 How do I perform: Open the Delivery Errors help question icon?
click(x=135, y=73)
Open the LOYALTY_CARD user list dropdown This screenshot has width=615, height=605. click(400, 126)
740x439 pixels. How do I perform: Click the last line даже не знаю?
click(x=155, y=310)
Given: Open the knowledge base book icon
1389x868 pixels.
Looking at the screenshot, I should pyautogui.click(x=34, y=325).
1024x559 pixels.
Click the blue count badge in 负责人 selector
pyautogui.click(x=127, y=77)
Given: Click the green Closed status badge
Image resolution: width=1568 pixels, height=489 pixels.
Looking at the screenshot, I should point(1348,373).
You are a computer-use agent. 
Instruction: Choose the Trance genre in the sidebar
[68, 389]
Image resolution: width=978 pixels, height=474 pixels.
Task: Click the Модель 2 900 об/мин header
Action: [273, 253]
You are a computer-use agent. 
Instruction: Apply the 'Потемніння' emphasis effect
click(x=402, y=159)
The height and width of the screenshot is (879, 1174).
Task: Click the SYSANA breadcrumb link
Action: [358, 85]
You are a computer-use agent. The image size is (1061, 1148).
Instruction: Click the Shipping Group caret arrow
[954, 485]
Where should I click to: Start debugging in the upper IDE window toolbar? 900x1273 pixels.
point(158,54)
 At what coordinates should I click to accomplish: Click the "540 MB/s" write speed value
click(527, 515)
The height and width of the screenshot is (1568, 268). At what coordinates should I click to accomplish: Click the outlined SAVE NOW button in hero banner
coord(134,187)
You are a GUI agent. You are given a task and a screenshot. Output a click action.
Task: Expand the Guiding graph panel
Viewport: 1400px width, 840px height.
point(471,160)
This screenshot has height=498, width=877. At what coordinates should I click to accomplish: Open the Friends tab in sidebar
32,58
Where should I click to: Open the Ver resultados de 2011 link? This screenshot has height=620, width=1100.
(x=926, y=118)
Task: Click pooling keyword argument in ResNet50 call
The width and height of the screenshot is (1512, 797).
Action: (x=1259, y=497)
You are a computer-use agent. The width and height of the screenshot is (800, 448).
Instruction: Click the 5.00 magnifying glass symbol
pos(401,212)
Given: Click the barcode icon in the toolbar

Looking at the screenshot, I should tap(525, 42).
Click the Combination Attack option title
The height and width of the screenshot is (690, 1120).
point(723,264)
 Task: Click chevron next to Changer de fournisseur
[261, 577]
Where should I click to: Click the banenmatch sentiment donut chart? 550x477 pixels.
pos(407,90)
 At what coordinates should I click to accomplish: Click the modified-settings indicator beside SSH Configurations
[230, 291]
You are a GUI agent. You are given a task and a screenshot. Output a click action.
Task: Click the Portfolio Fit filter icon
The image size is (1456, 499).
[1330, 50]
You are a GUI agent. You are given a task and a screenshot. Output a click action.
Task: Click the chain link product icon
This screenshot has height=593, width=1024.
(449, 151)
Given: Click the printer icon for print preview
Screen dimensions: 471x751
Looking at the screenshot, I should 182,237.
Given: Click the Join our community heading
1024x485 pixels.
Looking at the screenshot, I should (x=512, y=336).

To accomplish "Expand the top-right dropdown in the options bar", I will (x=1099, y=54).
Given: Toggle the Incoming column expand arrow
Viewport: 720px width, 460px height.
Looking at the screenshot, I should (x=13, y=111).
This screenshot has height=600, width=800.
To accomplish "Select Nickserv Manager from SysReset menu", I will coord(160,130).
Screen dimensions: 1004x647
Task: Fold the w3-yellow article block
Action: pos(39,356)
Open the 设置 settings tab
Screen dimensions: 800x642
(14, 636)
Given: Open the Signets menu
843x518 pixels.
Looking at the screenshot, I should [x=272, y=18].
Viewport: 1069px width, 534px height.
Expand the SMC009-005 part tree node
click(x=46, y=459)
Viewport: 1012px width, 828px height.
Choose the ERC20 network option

----

**About this exercise**
Among the lines of the data above, find those with the word "computer" and show them.

**Solution**
You are a computer-use agent. 
You are a computer-use agent. 
You are a computer-use agent. The image size is (1061, 1148).
You are a computer-use agent. The width and height of the screenshot is (800, 448).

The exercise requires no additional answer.